CHAIR POUR FRANKENSTEIN
Victor de Frankenstein veut fabriquer de nouvelles créatures dangereuses et sanguinaires avec l’aide de son assistant. Pour ce faire, il n’hésite pas à commettre des actes abominables afin de réunir toutes les « pièces » nécessaires à son œuvre…
Critique du film
Paul Morrissey et Andy Warhol collaborent depuis 1965 lorsqu’ils se lancent dans le tournage de Chair pour Frankenstein, avant de produire et de mettre en scène un autre film d’horreur un an plus tard : Du sang pour Dracula. Ensemble, ils ont déjà livré une trilogie composée de Flesh, Trash et Heat — des œuvres délibérément provocatrices réalisées entre 1968 et 1972, mettant en scène des marginaux et traitant notamment de prostitution masculine ou de toxicomanie. Ces films avaient déjà pour interprète principal Joe Dallessandro, qui gagna avec cette trilogie une renommée lui permettant de bâtir une longue filmographie et un statut de sex-symbol.
Avec Andy Warhol et sa Factory — laboratoire créatif et lieu mythique consacré à l’art pop, au cinéma expérimental et à la musique, qui lança aussi bien des artistes plastiques que des musiciens comme The Velvet Underground ou la chanteuse Nico —, Paul Morrissey était habitué à des budgets dérisoires ne dépassant pas quelques milliers de dollars. Lorsqu’on lui propose de réaliser une adaptation du roman gothique de Mary Shelley, il n’est pas forcément motivé par le sujet — il méprise un peu ce genre d’histoires et considère les films de la Hammer comme des navets — mais le budget de 300 000 dollars lui fait vite réaliser qu’il va pouvoir livrer un long-métrage plastiquement abouti et qui lui permettra de réellement s’exprimer. Le montant alloué permet même un tournage en 3D : le film sera parfois projeté en relief dans certains cinémas, mais pas systématiquement.
La distribution comprend bien sûr Joe Dallessandro, dans le rôle d’un paysan qui attire vite le regard des femmes, notamment celui de la sœur du baron Frankenstein, jouée par Monique Van Vooren. Udo Kier, acteur allemand qui n’avait jusque-là tenu que quelques rôles secondaires, trouve ici son premier grand rôle marquant : celui du baron Victor de Frankenstein, qu’il incarne avec un mélange d’ambiguïté et de perversité. Le mannequin Dalila Di Lazzaro est engagée pour jouer la créature féminine créée par le baron à partir de plusieurs cadavres.

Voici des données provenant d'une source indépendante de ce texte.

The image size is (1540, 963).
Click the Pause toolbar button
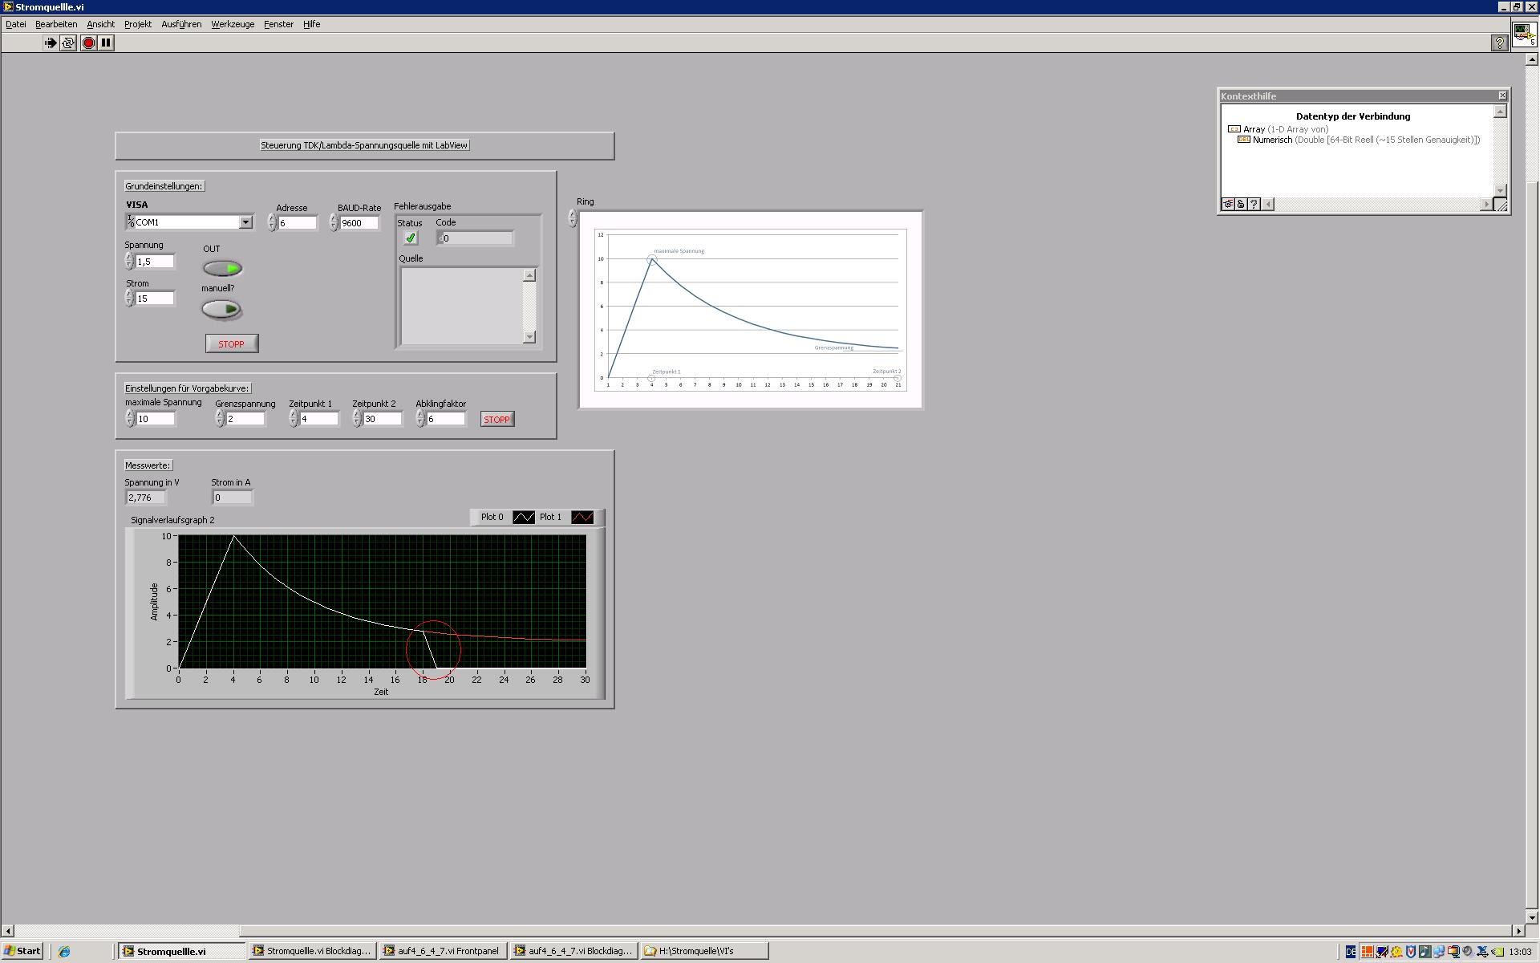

Dans Chair pour Frankenstein, le baron se montre obsédé par la possibilité de créer une nouvelle race en accouplant deux de ses créatures. Il faut trouver des cadavres et reconstituer de nouveaux corps, ce qui donne lieu à des scènes particulièrement gores, parfois un peu datées, même si les effets spéciaux sont signés par le maître Carlo Rambaldi — futur créateur d’Alien, d’E.T. l’extra-terrestre ou encore de la créature de Possession de Zulawski. Paul Morrissey a voulu faire de Chair pour Frankenstein un film à la fois horrifique et érotique, même si les scènes semblent bien sages aujourd’hui, voire parodiques. Difficile d’ailleurs de savoir si certains aspects comiques sont volontaires ou non. Très bien réalisé, avec une esthétique soignée et de beaux plans, Chair pour Frankenstein constitue un film de genre tout à fait honorable et plutôt original. Ce qui pêche un peu, sans doute, c’est le manque d’homogénéité dans la distribution : si Udo Kier et Monique Van Vooren livrent de belles compositions, certains rôles secondaires paraissent plus caricaturaux.
On a donc ici affaire, avec Chair pour Frankenstein, à une version qui se démarque de beaucoup d’autres adaptations du roman de Mary Shelley. Si certains effets sont un peu datés et si le désir de provocation ne produit plus le même effet cinquante ans plus tard, le film reste intéressant à découvrir et à remettre en perspective dans la filmographie de Paul Morrissey et dans l’histoire du film d’horreur.